- Given data -
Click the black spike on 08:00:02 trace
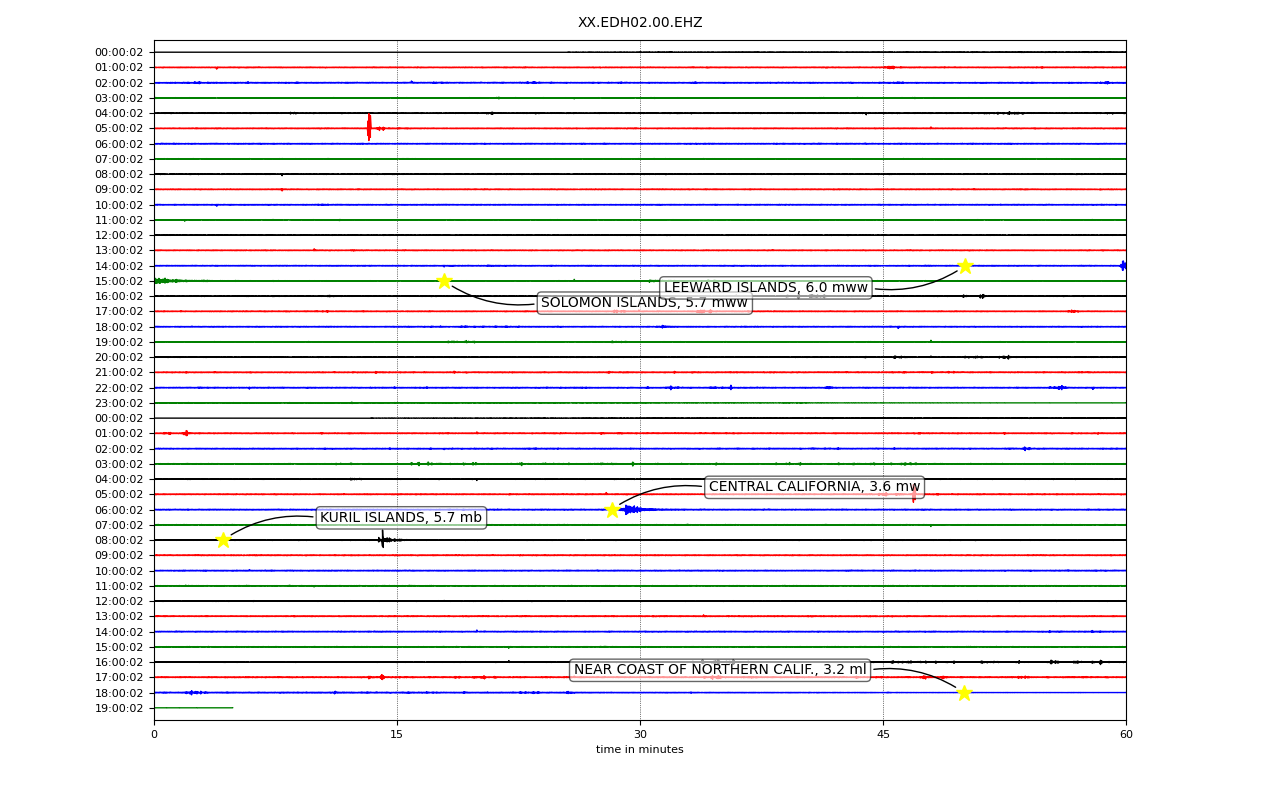The height and width of the screenshot is (800, 1280). click(x=382, y=540)
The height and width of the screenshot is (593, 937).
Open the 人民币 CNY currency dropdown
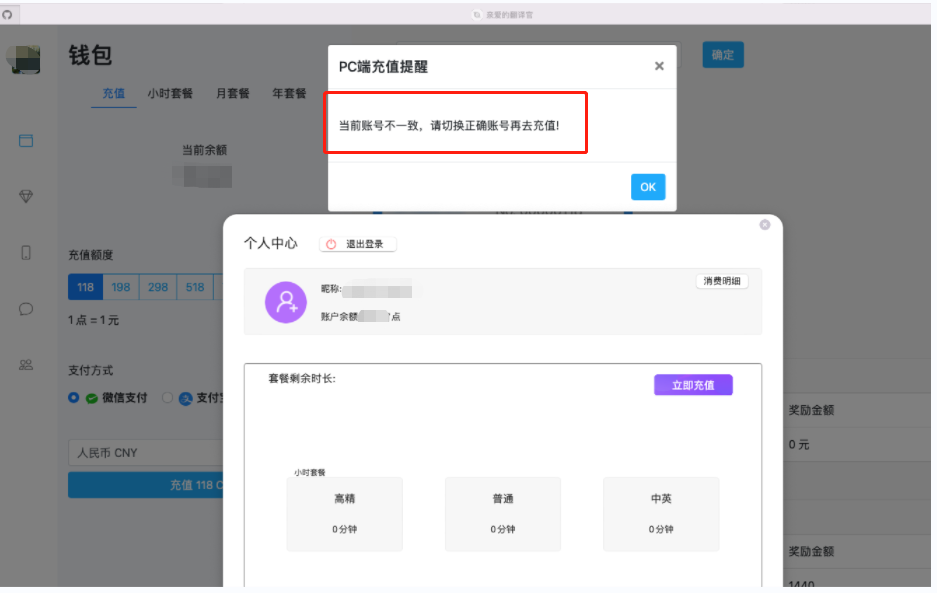tap(145, 453)
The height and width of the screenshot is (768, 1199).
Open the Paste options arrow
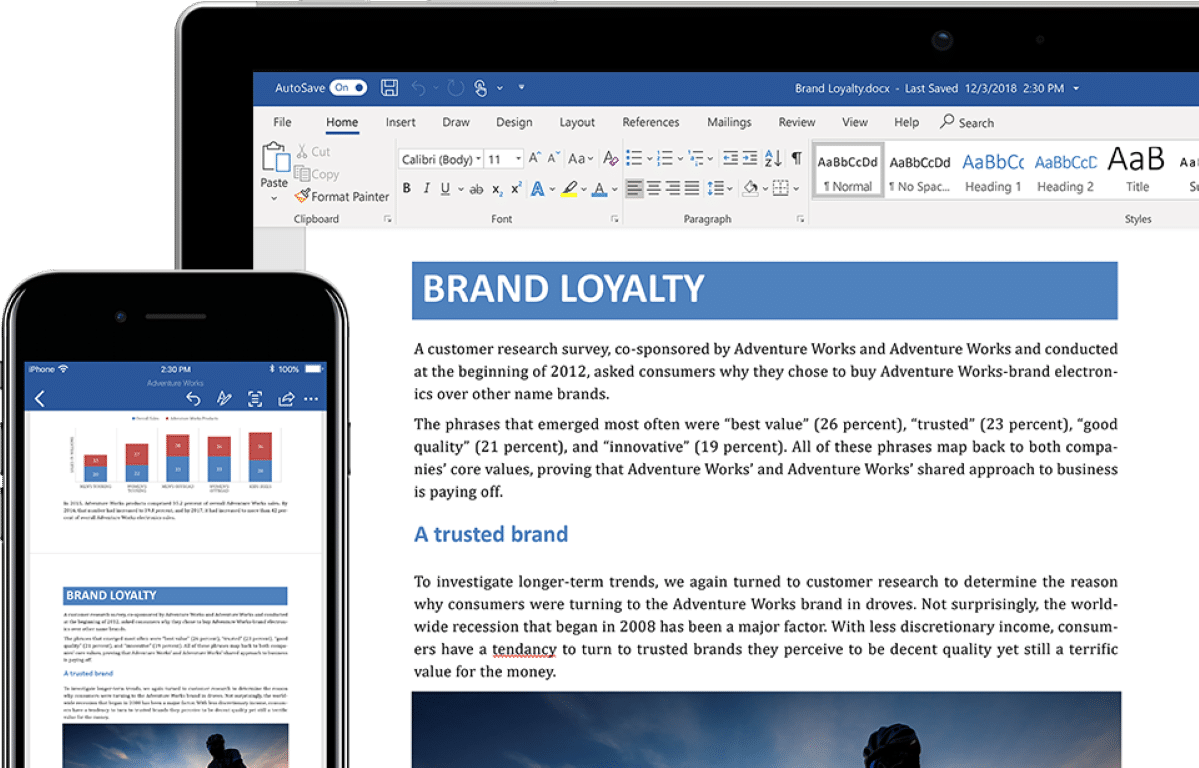274,199
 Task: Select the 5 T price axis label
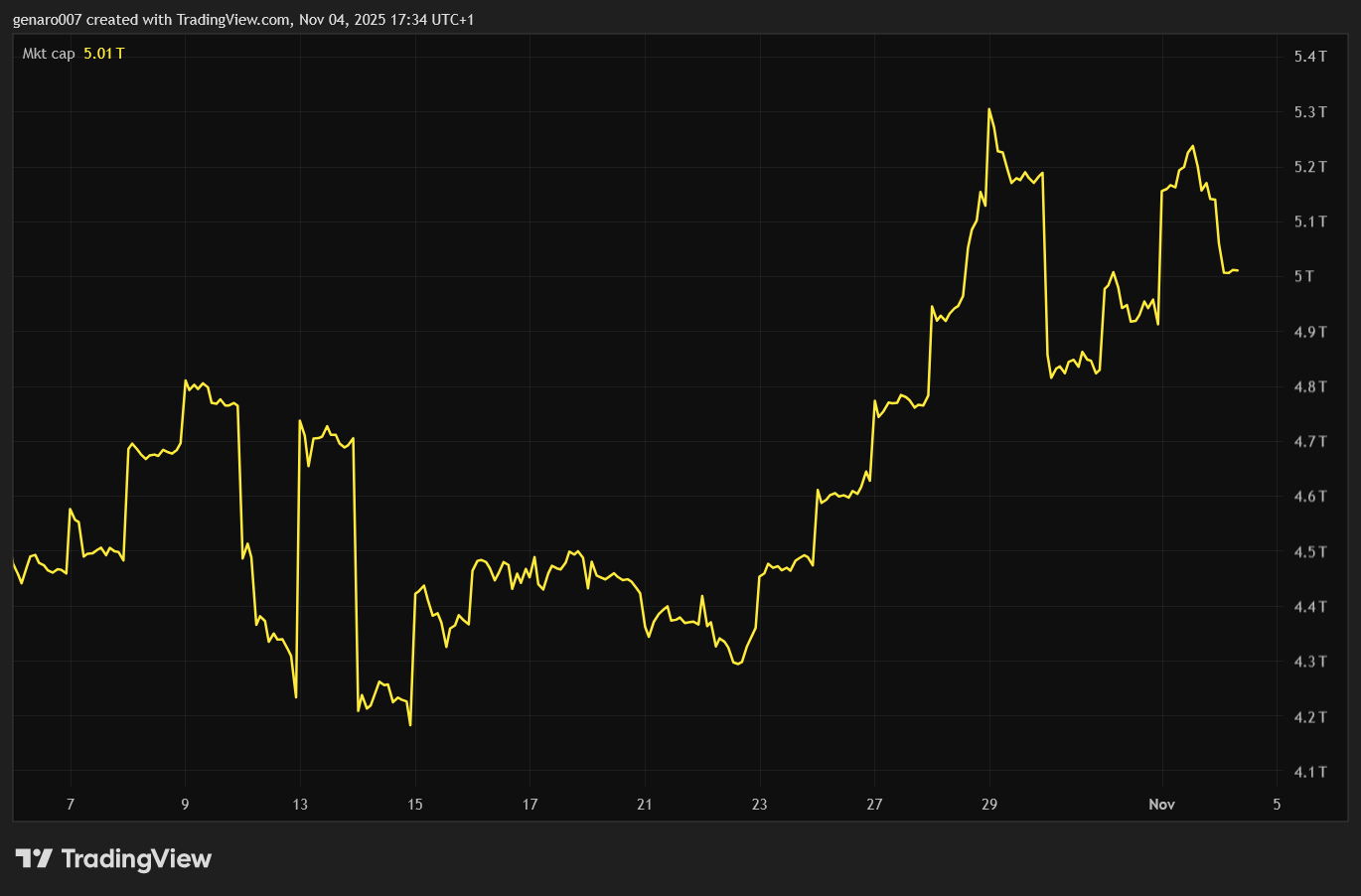(x=1303, y=276)
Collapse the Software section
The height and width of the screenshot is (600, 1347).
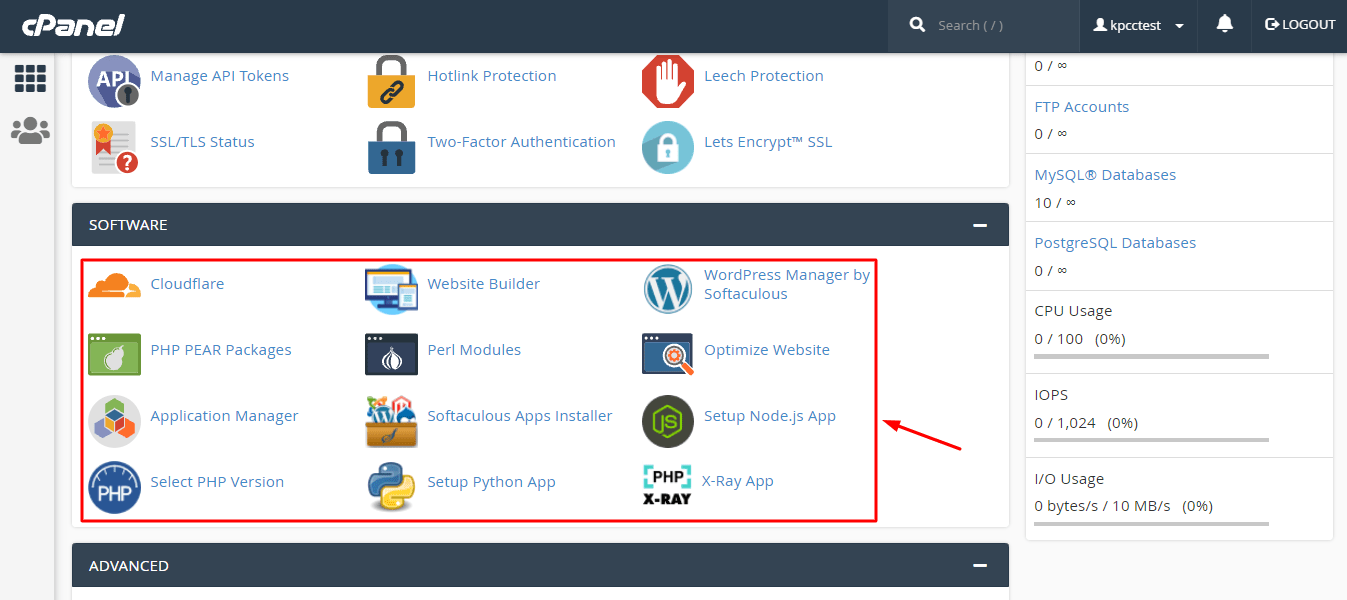click(x=980, y=225)
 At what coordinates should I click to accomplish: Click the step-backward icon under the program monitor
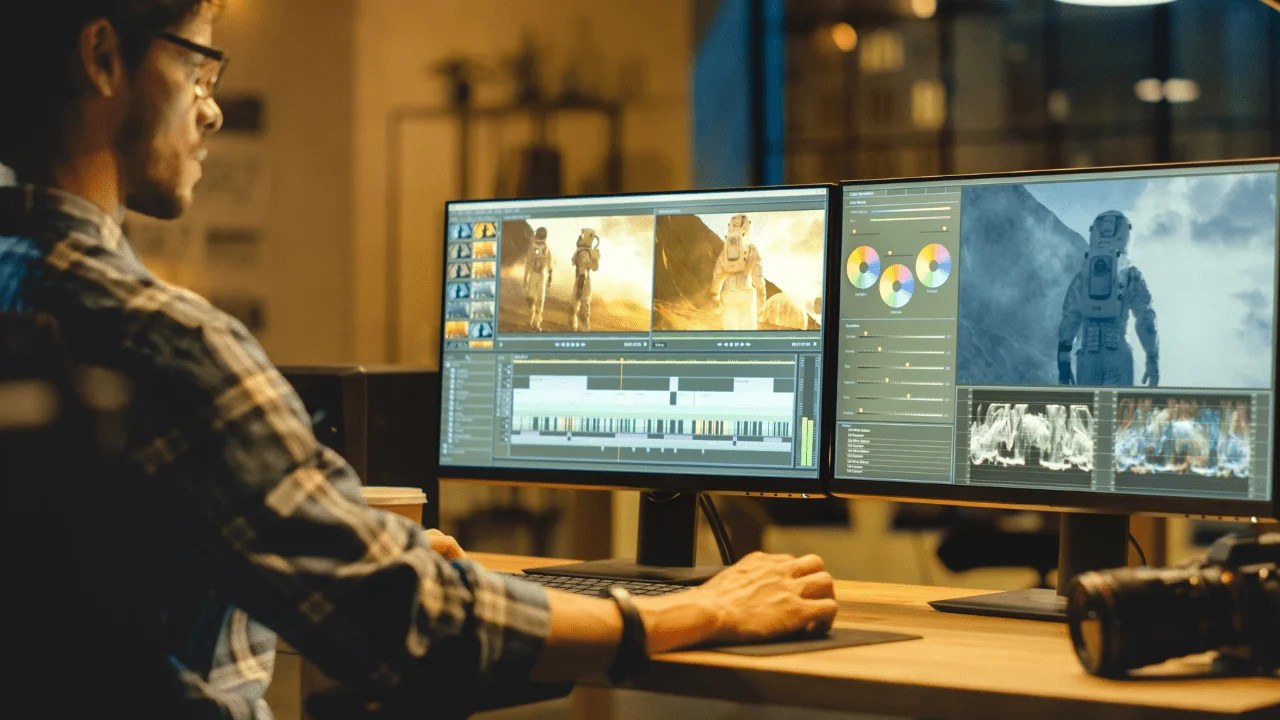pos(724,345)
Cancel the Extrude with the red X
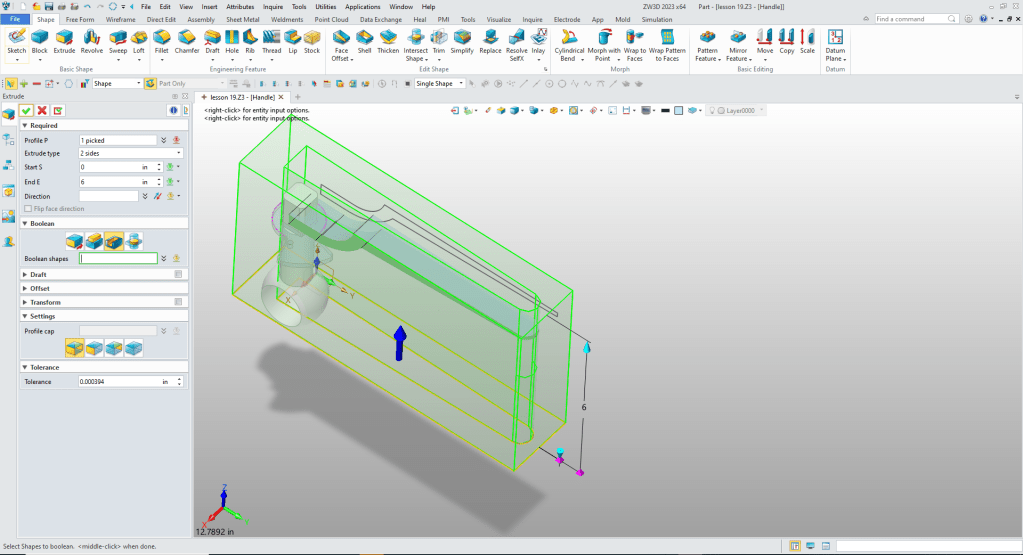 [x=43, y=110]
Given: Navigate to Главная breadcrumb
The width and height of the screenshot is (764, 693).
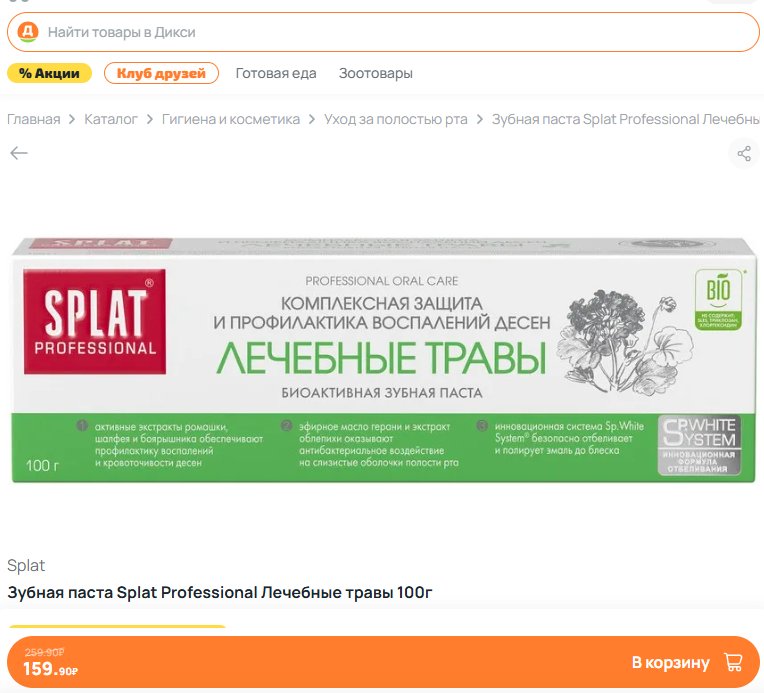Looking at the screenshot, I should 34,119.
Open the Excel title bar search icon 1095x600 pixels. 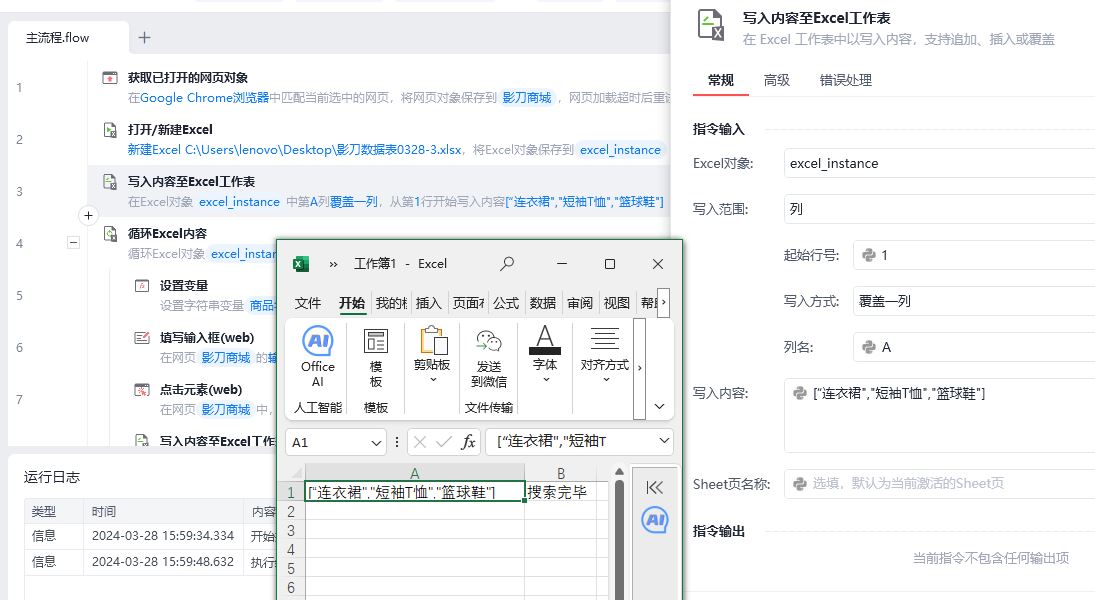pyautogui.click(x=507, y=264)
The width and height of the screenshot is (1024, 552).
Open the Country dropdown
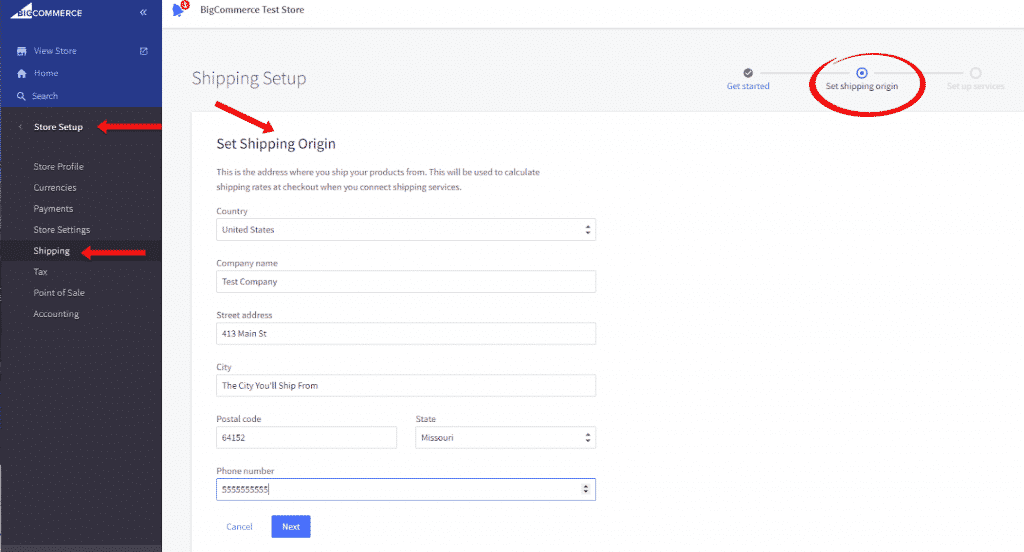click(x=406, y=229)
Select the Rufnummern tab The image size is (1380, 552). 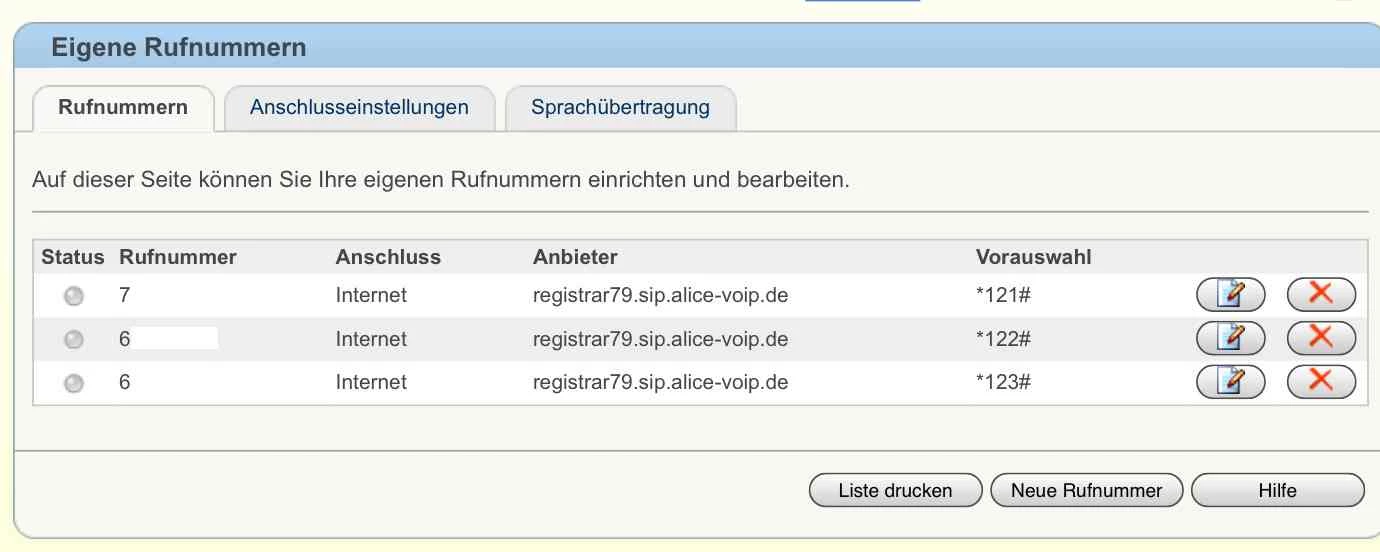click(x=123, y=108)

- Requirement -
All that is wanted is each line, word for word, from the first line of the data to the one holding "The height and width of the screenshot is (768, 1199).", with the pictures left out.

- Reply -
Click the black spike on 08:00:02 trace
The height and width of the screenshot is (800, 1280). click(x=382, y=540)
The height and width of the screenshot is (593, 937).
Open the 人民币 CNY currency dropdown
tap(145, 453)
The height and width of the screenshot is (768, 1199).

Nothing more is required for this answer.